::: GIVEN ENTRIES
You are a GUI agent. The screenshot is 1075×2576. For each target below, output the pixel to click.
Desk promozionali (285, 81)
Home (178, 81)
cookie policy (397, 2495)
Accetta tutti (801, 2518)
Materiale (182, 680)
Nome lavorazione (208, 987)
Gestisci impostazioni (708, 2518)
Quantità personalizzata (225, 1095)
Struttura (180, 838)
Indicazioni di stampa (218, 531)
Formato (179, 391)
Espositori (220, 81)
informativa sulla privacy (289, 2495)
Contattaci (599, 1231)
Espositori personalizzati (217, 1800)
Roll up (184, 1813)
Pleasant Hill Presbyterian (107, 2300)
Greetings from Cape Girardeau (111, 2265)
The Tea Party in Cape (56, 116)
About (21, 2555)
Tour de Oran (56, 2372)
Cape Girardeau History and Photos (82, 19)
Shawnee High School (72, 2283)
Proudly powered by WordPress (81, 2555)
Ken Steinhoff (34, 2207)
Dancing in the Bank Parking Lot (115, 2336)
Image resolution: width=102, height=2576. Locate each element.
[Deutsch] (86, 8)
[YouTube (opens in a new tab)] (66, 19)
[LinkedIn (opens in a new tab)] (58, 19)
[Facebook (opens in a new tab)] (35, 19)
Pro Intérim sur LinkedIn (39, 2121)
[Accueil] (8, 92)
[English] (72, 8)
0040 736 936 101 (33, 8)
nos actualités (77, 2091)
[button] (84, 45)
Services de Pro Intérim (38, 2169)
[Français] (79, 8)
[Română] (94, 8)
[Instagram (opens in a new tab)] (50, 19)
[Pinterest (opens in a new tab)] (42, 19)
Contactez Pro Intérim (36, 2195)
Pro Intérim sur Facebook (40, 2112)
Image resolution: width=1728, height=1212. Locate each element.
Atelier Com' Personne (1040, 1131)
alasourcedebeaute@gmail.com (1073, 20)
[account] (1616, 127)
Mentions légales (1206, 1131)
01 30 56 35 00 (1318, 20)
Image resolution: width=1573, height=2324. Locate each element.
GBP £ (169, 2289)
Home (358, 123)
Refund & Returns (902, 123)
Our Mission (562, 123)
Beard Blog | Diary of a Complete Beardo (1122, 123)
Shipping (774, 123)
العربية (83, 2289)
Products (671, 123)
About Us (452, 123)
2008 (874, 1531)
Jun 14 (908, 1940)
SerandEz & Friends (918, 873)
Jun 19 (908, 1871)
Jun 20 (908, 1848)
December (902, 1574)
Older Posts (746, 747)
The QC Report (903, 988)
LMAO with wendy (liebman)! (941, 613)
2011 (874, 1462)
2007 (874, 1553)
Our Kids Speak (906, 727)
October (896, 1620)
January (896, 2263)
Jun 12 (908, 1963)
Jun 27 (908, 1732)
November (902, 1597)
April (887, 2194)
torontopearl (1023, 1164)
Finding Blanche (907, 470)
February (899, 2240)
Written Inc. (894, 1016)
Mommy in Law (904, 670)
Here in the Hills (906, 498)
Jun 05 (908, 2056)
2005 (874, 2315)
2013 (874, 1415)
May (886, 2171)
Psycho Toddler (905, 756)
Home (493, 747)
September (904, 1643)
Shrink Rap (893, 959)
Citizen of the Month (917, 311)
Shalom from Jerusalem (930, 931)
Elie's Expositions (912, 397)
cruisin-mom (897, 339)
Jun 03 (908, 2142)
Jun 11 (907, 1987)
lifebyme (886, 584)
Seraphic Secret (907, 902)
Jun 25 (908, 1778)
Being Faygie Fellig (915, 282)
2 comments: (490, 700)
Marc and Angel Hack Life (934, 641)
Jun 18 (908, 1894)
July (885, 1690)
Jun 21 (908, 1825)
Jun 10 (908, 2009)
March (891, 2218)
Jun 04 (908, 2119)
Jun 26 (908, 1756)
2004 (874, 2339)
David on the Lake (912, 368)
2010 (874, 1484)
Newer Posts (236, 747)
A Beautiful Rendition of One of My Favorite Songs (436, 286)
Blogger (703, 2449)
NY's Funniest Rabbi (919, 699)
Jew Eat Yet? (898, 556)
::::::
TASK STATEMENT
Would you restate exactly the lines of the material above, from its opening line through the line with "informativa sulla privacy (289, 2495)", and output only those?

FINAL ANSWER
You are a GUI agent. The screenshot is 1075×2576. For each target below, output the pixel to click.
Desk promozionali (285, 81)
Home (178, 81)
cookie policy (397, 2495)
Accetta tutti (801, 2518)
Materiale (182, 680)
Nome lavorazione (208, 987)
Gestisci impostazioni (708, 2518)
Quantità personalizzata (225, 1095)
Struttura (180, 838)
Indicazioni di stampa (218, 531)
Formato (179, 391)
Espositori (220, 81)
informativa sulla privacy (289, 2495)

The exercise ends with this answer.